Cet article a été publié le: 21/10/21 11:25 GMT

Côte d’Ivoire-AIP/Des régulateurs africains se forment sur la juste tarification de l’électricité à Abidjan

Abidjan, 21 oct 2021 (AIP)-Vingt-cinq régulateurs africains du secteur de l’électricité, retenus après études de dossier de candidature du Bénin, Burkina Faso, Cameroun, République Démocratique du Congo (RDC), Mali, Niger, Sénégal, Tchad et de Côte d’Ivoire sont en formation du 18 au 22 octobre 2021 à Abidjan sur la juste tarification de l’électricité.

Cette session qui est à sa 7ème édition est organisée par l’Autorité nationale de régulation du secteur de l’électricité de Côte d’Ivoire (ANARE-CI) autour du thème “régulation et tarification de l’industrie électrique”.

Il s’agit pour les experts de comprendre le marché électrique et son fonctionnement, d’expliquer pourquoi l’industrie électrique est réglementée dans un contexte de libéralisation du marché, de présenter les diverses méthodologies de tarification et définir leurs objectifs, de déterminer le degré d’inter financement des services et les tarifs sociaux et de développer une structure tarifaire et calculer les tarifs d’interconnexion.

« La tarification doit être équitable pour l’investisseur et pour l’utilisateur du système électrique.

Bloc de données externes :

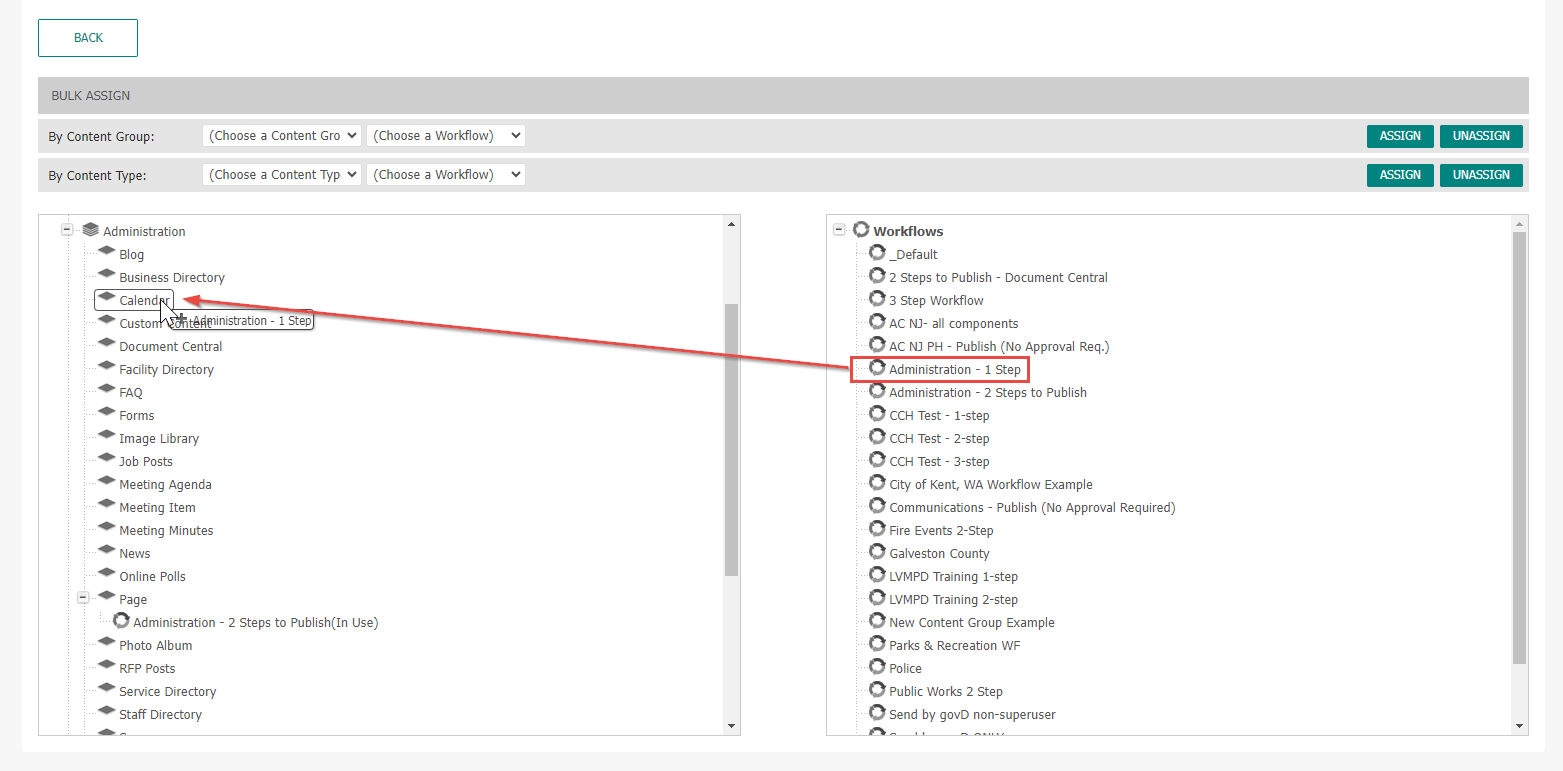Click the workflow icon next to 3 Step Workflow
This screenshot has height=771, width=1563.
point(876,299)
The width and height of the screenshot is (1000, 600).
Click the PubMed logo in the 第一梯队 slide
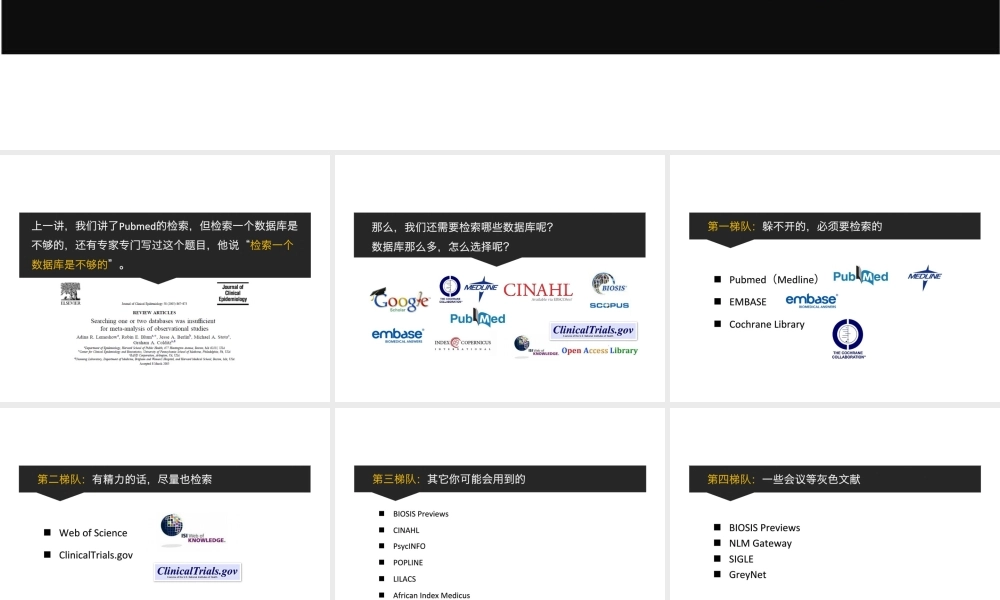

Le fait de calculer au mieux permettra de rassurer l’investisseur qui gagnera une marge correcte et l’utilisateur qui sait qu’il paiera pour un système électrique juste. Si vous calculez mal cela aura un impact sur l’investisseur ou le consommateur », a expliqué le formateur Antoine Thoreau.

Selon lui, la transparence dans le calcul du tarif des coûts est un élément essentiel dans le développement économique d’une nation.

«Si le prix est transparent, il y a moins de plaintes et de doutes. La tarification d’un pays à un autre est différente car les ressources ne sont pas les mêmes. Si vous êtes un pays hydroélectrique, vous aurez de l’électricité à moindre coût par rapport à un autre qui a une centrale thermique. Si vous investissez dans un barrage, vous avez un coût d’électricité qui peut être stable pour toute la durée de vie du barrage », a détaillé l’expert formateur.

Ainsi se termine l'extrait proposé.